I realize that, surely for physiological reasons beyond my understanding, I tend to lose significant weight whenever I’m pushed out of my comfort zones for a protracted amount of time. I lost weight when, after a comfortable upbringing in Montreal, I returned to my native Tehran to finish my middle school. I also lost weight in my first months of law school, and again when I began clerking at the Court of Appeal last year. And HRW undeniably fit into that trend: my time in New York city profoundly challenged me on both intellectual and personal fronts, and, while ultimately cementing and confirming many of my previous convictions, compelled me to go through a long process reflection on of some of the drivers that had underpinned my interest in international justice.

“I would give all my fame for a pot of ale…” –Henry V. A riotous mix of high art and low comedy, Drunk Shakespeare is an Off-Broadway must-see where a professional actor ups six shots of Whiskey before embarking on a classic Shakespeare performance.

In IJ circles, the enduring debate on whether seeking accountability for grave international crimes interferes with prospects for peace is close to always brushed off with the self-evident response that there is ‘no peace without justice’. But the tension, I came to learn, is anything but axiomatic. With the inception of the UN Security Council Commission of Experts for the Former Yugoslavia in October 1992 – at a time when the UN-EU International Conference was already managing a peace process – the stage appeared set for a tense relationship between accountability for core international crimes on the one hand, and international mandates for peace and reconciliation on the other hand. The already polarized ‘peace versus justice’ debate crystallized with the establishment of the International Criminal Tribunal for the Former Yugoslavia in 1994, paving the way for a broad discourse on the compatibility of the two.

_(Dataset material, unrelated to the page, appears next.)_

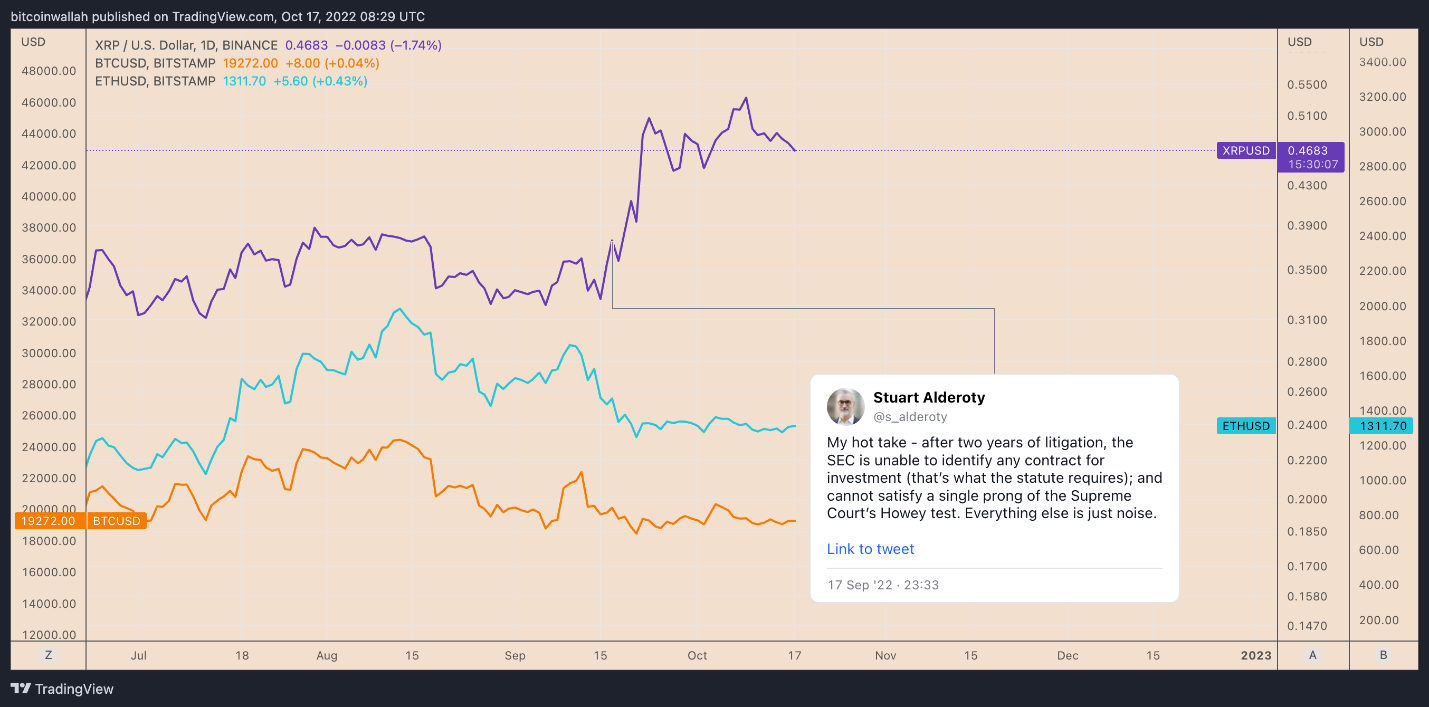The width and height of the screenshot is (1429, 707).
Task: Select the Oct label on time axis
Action: [697, 655]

South Africa’s Truth and Reconciliation Commission– and its wide media coverage following the fall the Apartheid government – was heralded by some ‘peace-before-justice’ proponents as demonstrating the importance of pacifying, or at least postponing, calls for criminal justice accountability until after peace has taken proper hold. The temptation to suspend justice in exchange for promises to end a conflict has similarly arisen with respect to the International Criminal Court’s work in places like Darfur and Uganda, and threatens to recur in coming years as conflicts in Syria, Afghanistan, and Myanmar approach their conclusion. Thankfully, the symbiotic relationship between peace, justice, and building a sustainable culture of human rights isn’t merely heralded as a self-evident truth, but has also been subject to empirical analysis by scholars and organizations like HRW itself.

Slight cultural shock

Rereading myself, the relationship between my weight loss and reflections on justice and reconciliation is perhaps…spurious. But I still like to think that my time working at HRW pushed me out of my professional and intellectual comfort zones, and was ultimately one of personal growth. Witnessing firsthand the inner workings of an NGO as influential and remarkable as HRW, hanging around diplomats at UN meetings, and working on the most pressing matters of international justice across the globe will certainly stand out as one of the more delightful challenges of my time at McGill law.